As the season progressed Taylor emerged as a dangerous option at tailback and finished with 508 yards rushing in nine games. Jones returned at Miami in the second game of the season but other than for a 176-yard game at Kentucky, struggled to find consistency before a season-ending knee injury at LSU in the sixth game.
And now Powell is in the mix. A 5-foot-9, 177-pound freshman from Deerfield Beach, you don’t need to be an NFL scout to see that Powell has talent. His quick feet and cutting ability have helped him stand out during camp and he isn’t afraid of contact.
The 6-foot-2, 233-pound Jones missed time last week with swelling around his surgically repaired knee but is back on the field and once again a key factor in Florida head coach Will Muschamp’s view.
While Roper’s no-huddle spread offense is a different style than that of former coordinator Brent Pease’s slower attack, the run game is very similar.
”Running game we haven’t changed,” Gators head coach Will Muschamp said. ”Inside zone, outside zone, down around, counter, power, that’s it. I mean, that’s our running game. That’s what we are. It’s a different angle from the back. (Matt) will have his pads running downhill. He did today a bunch and it looked really good.”

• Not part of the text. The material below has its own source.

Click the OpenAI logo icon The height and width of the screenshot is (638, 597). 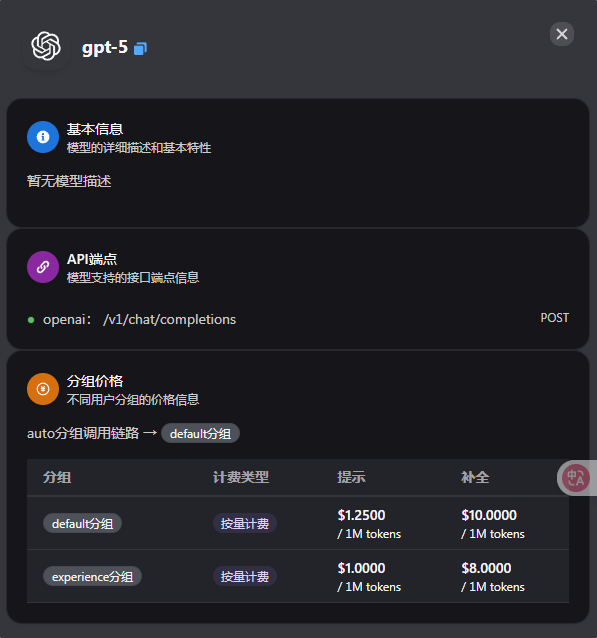click(x=46, y=46)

With the season opener 12 days away, Roper and Muschamp are looking at ways to utilize the talented group.
One way will be to throw them the ball instead of just handing it off on designed runs.

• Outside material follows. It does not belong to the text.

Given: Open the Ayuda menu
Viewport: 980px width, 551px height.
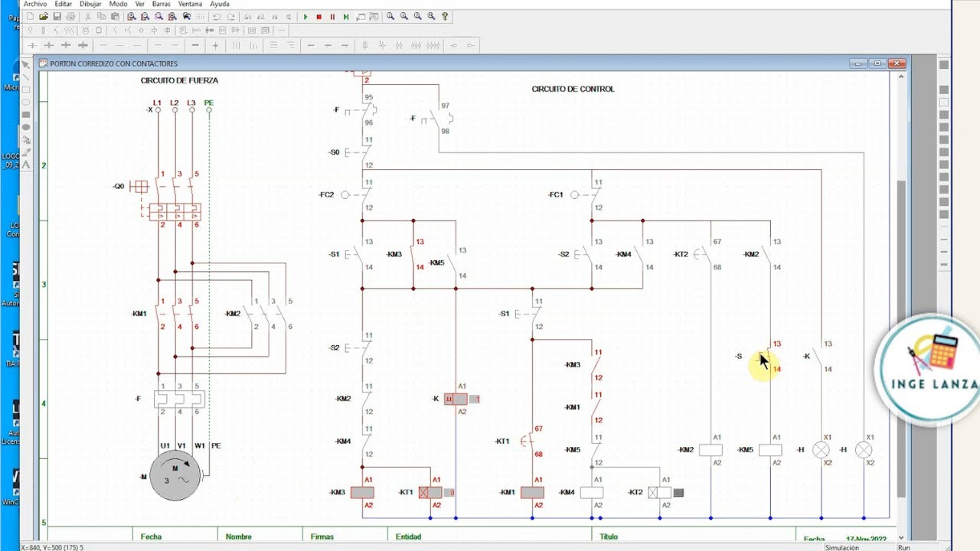Looking at the screenshot, I should tap(220, 4).
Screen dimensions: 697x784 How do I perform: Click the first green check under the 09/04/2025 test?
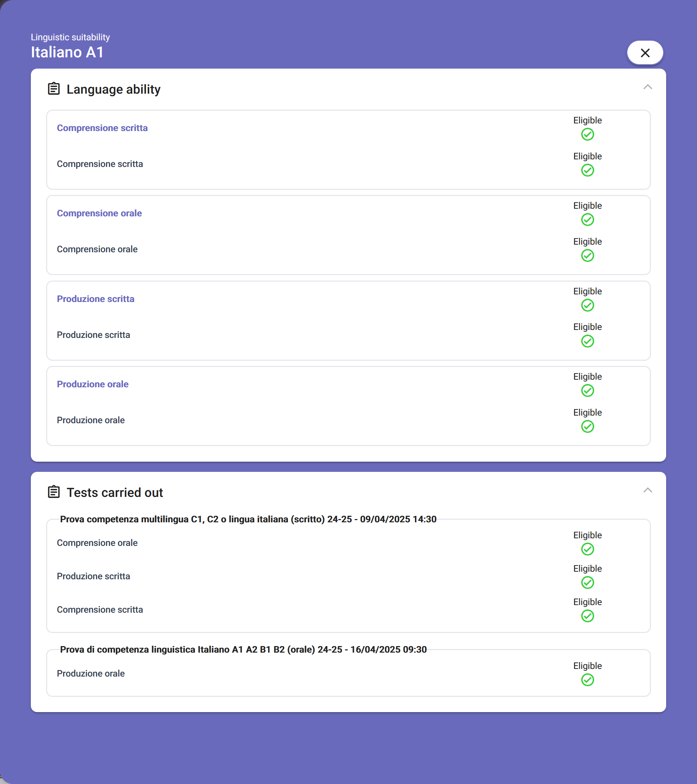tap(587, 549)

”Two guys are natural with their hands, and that’s Matt Jones and Brandon Powell,” Muschamp said after Monday’s practice. ”Those guys have natural ability to catch the ball. But Mack Brown and Kelvin have worked on it. Adam Lane, all those guys have worked on the hands. Mark Herndon catches the ball well. There’s no question that’ll be a huge part of what we do.”
A factor that should help get the players touches is Roper’s up-tempo system. The Gators ranked near the bottom of number of plays per game the past two years, averaging 67.2 plays per game in 2012 and 68.9 last season. In Roper’s final two seasons at Duke the Blue Devils averaged 76.2 plays a game two years ago and 73.5 per game in 2013.
Last week Roper was asked how many skill-position players he prefers to use in a game.
”The more the better is what it really gets down to,” he said. ”But typically you go into a game, with running backs you’re going to kind of lean on two and three’s going to show up in there some and you never know how the injuries are going to go and what not.”